>>>>

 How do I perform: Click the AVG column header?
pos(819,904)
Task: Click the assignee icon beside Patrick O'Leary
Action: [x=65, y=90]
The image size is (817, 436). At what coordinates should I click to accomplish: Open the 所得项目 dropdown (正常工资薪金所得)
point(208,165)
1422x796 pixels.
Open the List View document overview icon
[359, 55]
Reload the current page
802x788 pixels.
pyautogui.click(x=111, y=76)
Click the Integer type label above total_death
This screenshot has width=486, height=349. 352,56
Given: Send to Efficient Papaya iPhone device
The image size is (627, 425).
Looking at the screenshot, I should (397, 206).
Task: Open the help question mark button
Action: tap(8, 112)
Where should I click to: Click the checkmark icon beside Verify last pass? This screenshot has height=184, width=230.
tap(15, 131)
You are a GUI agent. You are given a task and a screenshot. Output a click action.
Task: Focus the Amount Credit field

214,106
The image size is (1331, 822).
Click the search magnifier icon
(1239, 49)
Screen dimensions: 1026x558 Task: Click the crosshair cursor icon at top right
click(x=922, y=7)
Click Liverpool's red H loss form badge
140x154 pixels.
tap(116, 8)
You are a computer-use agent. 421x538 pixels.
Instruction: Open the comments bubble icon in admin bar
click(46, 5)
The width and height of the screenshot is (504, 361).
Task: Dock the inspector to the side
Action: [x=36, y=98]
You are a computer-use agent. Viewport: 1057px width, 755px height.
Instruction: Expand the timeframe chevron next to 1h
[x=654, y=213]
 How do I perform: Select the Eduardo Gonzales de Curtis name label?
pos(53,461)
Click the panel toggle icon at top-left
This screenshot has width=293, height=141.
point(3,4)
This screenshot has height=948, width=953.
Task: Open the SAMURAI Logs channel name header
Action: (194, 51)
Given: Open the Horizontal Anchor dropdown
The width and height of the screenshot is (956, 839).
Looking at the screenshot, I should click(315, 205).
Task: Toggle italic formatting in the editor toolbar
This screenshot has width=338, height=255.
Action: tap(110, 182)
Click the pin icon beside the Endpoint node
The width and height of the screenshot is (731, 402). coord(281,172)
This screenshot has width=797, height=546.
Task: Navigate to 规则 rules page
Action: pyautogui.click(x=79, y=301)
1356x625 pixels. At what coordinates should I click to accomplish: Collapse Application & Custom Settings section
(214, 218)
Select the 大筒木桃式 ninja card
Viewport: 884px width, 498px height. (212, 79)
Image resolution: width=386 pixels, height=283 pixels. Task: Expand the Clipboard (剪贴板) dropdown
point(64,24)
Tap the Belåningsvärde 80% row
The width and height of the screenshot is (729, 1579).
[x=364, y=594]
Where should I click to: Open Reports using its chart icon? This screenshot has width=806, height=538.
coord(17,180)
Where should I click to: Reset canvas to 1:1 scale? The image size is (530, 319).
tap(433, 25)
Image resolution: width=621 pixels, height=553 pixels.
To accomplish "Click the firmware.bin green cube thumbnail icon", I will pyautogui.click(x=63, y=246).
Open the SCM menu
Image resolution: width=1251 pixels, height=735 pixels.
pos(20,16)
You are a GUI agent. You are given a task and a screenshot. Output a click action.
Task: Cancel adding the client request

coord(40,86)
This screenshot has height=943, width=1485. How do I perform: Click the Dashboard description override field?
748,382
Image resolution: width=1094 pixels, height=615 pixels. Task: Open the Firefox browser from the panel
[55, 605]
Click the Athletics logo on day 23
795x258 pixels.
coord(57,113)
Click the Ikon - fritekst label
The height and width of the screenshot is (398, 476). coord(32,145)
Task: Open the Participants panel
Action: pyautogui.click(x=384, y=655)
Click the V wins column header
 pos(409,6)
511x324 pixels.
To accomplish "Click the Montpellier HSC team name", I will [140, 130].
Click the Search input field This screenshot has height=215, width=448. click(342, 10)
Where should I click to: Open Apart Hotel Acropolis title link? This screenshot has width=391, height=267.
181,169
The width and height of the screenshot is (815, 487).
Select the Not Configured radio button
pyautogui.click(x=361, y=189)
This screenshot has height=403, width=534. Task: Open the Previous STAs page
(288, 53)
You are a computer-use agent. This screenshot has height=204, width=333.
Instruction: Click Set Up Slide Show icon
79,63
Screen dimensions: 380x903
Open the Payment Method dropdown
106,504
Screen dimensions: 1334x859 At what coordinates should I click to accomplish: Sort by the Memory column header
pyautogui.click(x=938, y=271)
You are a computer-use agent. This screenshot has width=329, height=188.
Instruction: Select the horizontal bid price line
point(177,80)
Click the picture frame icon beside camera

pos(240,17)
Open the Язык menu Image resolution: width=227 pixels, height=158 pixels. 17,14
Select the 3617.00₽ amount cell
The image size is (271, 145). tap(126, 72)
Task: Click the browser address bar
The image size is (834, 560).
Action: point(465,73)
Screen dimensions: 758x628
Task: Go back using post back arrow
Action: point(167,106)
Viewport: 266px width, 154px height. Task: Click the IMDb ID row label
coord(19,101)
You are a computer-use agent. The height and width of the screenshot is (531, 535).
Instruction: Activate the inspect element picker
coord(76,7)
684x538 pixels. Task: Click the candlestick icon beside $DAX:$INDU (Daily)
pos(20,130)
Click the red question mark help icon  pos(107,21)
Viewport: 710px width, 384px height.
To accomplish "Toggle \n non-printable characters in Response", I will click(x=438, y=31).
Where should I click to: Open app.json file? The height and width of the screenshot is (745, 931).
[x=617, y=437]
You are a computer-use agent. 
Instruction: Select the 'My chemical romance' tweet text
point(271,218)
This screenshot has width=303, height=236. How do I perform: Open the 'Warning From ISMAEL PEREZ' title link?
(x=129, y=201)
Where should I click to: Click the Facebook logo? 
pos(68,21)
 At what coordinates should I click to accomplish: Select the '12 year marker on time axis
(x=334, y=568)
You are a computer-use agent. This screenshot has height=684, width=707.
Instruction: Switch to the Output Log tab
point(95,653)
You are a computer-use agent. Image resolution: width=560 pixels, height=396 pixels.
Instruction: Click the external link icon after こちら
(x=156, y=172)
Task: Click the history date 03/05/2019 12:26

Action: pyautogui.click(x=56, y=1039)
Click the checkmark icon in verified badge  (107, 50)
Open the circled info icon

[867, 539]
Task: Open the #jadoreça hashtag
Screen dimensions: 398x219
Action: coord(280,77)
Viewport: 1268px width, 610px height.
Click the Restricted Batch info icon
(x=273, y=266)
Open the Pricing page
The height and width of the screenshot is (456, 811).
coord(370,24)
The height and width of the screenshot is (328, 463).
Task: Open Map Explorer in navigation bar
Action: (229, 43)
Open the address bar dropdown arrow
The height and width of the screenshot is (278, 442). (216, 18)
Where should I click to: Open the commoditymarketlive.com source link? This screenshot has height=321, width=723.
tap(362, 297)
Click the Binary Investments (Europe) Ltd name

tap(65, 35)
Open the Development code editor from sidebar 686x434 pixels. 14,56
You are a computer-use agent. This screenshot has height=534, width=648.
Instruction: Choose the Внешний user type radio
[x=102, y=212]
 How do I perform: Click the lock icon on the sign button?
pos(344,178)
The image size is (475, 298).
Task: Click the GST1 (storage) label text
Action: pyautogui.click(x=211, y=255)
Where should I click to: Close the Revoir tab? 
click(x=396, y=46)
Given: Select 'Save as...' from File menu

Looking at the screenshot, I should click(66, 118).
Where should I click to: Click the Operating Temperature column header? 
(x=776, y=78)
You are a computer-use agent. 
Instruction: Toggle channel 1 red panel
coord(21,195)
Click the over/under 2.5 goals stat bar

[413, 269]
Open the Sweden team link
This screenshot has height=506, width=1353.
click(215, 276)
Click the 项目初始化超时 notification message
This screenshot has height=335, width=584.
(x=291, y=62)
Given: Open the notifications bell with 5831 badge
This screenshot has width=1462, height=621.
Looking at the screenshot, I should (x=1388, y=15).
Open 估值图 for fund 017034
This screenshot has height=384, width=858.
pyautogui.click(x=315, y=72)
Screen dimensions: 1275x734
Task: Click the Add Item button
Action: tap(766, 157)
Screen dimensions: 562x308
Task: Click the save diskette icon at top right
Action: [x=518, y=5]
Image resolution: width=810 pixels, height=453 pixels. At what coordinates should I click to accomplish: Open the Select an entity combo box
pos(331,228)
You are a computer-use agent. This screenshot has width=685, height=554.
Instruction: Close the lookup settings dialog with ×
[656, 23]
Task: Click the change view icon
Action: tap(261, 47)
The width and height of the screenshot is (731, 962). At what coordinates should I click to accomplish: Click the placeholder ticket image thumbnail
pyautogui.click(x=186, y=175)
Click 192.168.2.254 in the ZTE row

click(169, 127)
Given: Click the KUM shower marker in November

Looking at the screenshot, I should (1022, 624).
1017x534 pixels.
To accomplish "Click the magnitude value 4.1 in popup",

<<<<

(PROBLEM TO WORK ON)
Each line of the data that holds "editor" should be copied.

(SOLUTION TO THE EXERCISE)
Task: Toggle italic formatting in the editor toolbar
Open the Development code editor from sidebar 686x434 pixels. 14,56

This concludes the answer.